The Downfall of a Nation Begins at Home: Thoughts on Modern Parenting
There’s a lot of finger-pointing going around when it comes to the unraveling of American society. Depending on who you ask, it’s Gen Z, Millennials, or the Boomers to blame. But I’d argue that this slow erosion didn’t begin overnight, and it certainly didn’t begin with TikTok or participation trophies.
No, the seeds were planted long before. And while it may be easy for the Boomer generation to shake their heads at the “decline” of younger generations, it’s worth noting that it was their era that set the ball rolling. That post-war cultural shift where we began to idolize the individual over the collective, self-fulfillment over sacrifice…didn’t just change our music or fashion. It fundamentally altered the way we view parenting.
The Boomer era popularized ideas like “be your authentic self,” “you can have it all,” and “follow your bliss.” These sound lovely on a motivational poster, but in practice, they’re platitudes…empty ones at that. In the context of parenting, these ideas have festered into something dangerous: the belief that raising children is an accessory to a fulfilled life, not a serious, sacred undertaking. Children are now often viewed as status symbols or emotional bandages, and the role of a parent has been diluted into a side hustle to personal happiness.
But here’s the truth that no one wants to say out loud: Parenting is not supposed to be fun.
Sure, it has its joyful, heart-melting moments. We all have those memories…of tiny hands in ours, spontaneous laughter, bedtime stories whispered in the dark. But those are the sprinkles on the cake, not the main ingredient. Parenting is work. And like all meaningful work, it is laborious, sacrificial, and often thankless. But it is also one of the most profound responsibilities a human can undertake.
When you choose to bring a child into this world, you are not just adding a cute photo op to your Instagram grid or checking a life milestone off your list. You are signing an invisible contract—a sacred one—to guide another human being through the most vulnerable, formative years of their life. That responsibility is immense. And yet, we are a culture that has started treating it like a lifestyle accessory.
A parent’s job is not to be their child’s best friend. It is not to be admired on social media for how well-dressed or well-traveled their child is. It is not even to feel fulfilled by the experience of raising children. Fulfillment is a byproduct—not the goal.

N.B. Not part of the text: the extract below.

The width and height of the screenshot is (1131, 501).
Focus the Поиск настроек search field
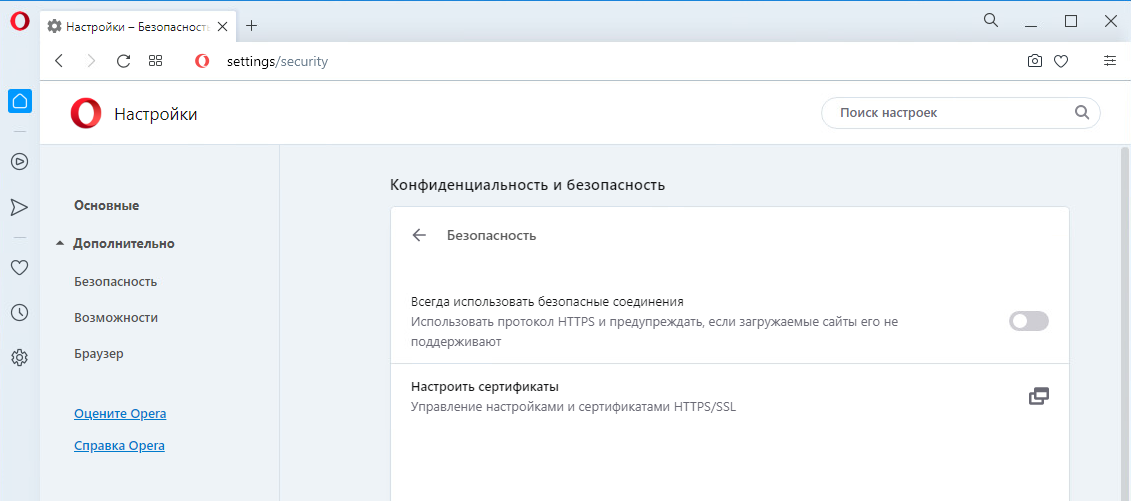point(961,112)
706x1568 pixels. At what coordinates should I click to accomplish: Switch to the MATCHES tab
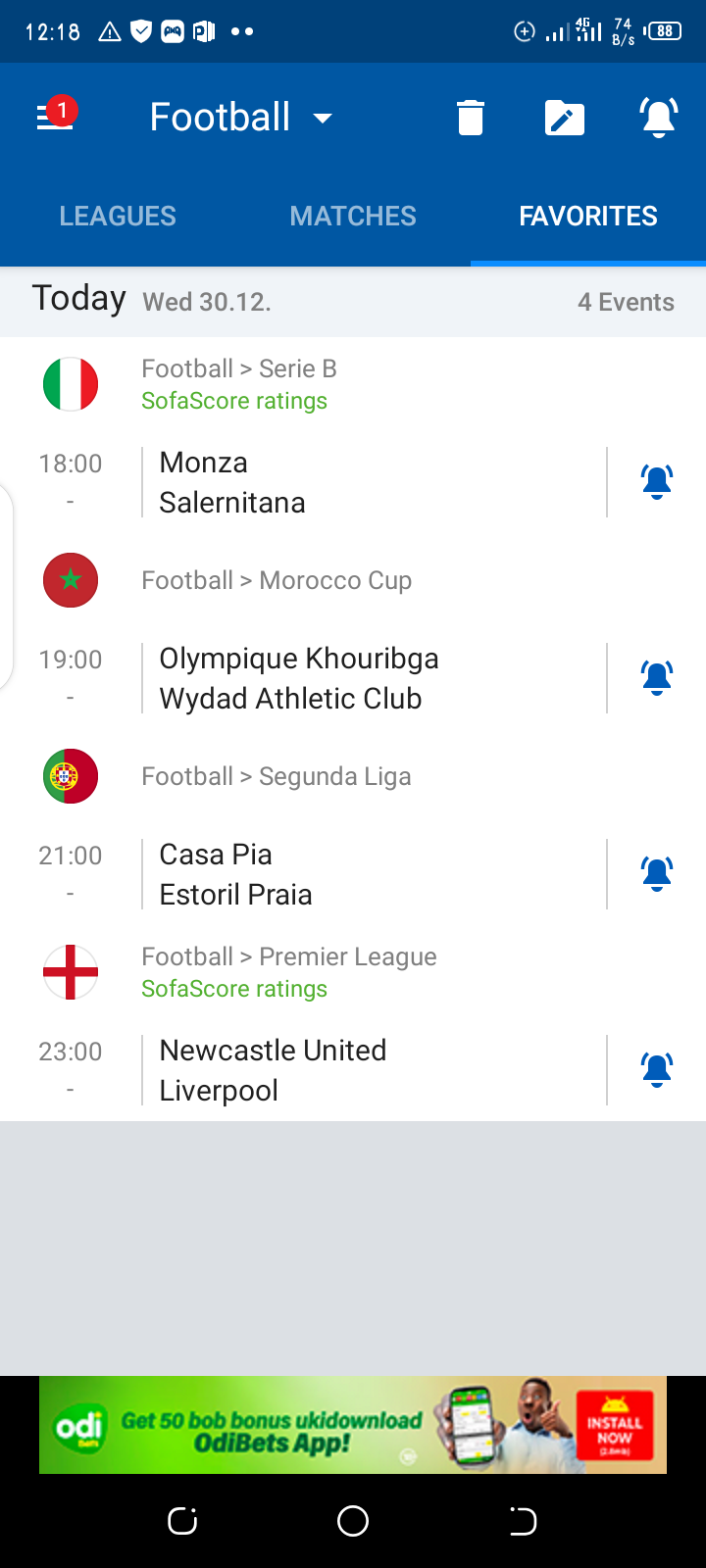point(353,216)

The job of a parent is simple, though not easy. It is to:
Keep your children safe—physically, emotionally, mentally, and spiritually.
Feed and nourish them—not just their bodies, but their hearts and minds.
Raise them into value-added members of society.
That last part seems to be the most neglected in our current culture. We are seeing the effects of generations of parents who failed to instill the fundamentals. When my husband and I leave our home, we don’t see children being raised—we see children being tolerated. We see toddlers negotiating with parents in the cereal aisle. We see teenagers screaming at their mothers in public. We see grown adults who don’t know how to hold a conversation, who have no work ethic, no sense of responsibility, and no idea how to function in the real world.
Where are the parents?
Where are the people standing up and saying, No, you may not act like a feral animal in public. No, it is not okay that you can’t read at your grade level. No, life isn’t fair, and no one owes you anything—but here’s how you can rise to the challenge anyway.
Instead, we get excuses. We get blame-shifting. We get a society where mediocrity is accepted and personal accountability is rare.
Parenting isn’t about perfection, and it isn’t about control. It’s about guidance, boundaries, and expectations. It’s about building a child’s internal scaffolding so that, when they grow up, they are equipped to handle life. That means:
Teaching self-discipline and self-reliance.
Helping them understand that the world is not designed to accommodate their every whim.
Instilling a work ethic that outlasts childhood chores.
Developing a strong moral compass, rooted in truth, not convenience.
Nurturing their ability to communicate, resolve conflict, and exist alongside people who are different from them.
Showing them how to fail, how to recover, and how to atone when they’ve done wrong.
Encouraging critical thinking instead of blind obedience—or blind rebellion.
This is what parenting is supposed to be. And yet, what we too often see is the opposite. We see permissiveness masquerading as love. We see praise without merit. We see fear of offending children taking the place of healthy authority. We see parents outsourcing their duties to tablets, school systems, and therapists—then wondering why their children are confused, depressed, entitled, and angry.
Of course, there are good parents still out there. You know who you are. You’re the ones who correct your children in public, even when it’s uncomfortable. You’re the ones who say “no” and mean it, who require chores, who demand respect, who engage in hard conversations. You’re the ones who know that this job is hard, lonely, and unglamorous—but you show up every single day.
And to you I say, thank you. You are holding up a society that often seems to be slipping into chaos.
But we need more. We need a cultural reckoning with the truth that parenting isn’t about us. It’s about them. It’s not a vehicle for our personal healing or social validation. It’s a solemn duty, and it’s time we start treating it as such.
Because the downfall of a nation doesn’t begin with politics or economics or war. It begins in the home. It begins when we stop raising children and start raising consumers, narcissists, and victims.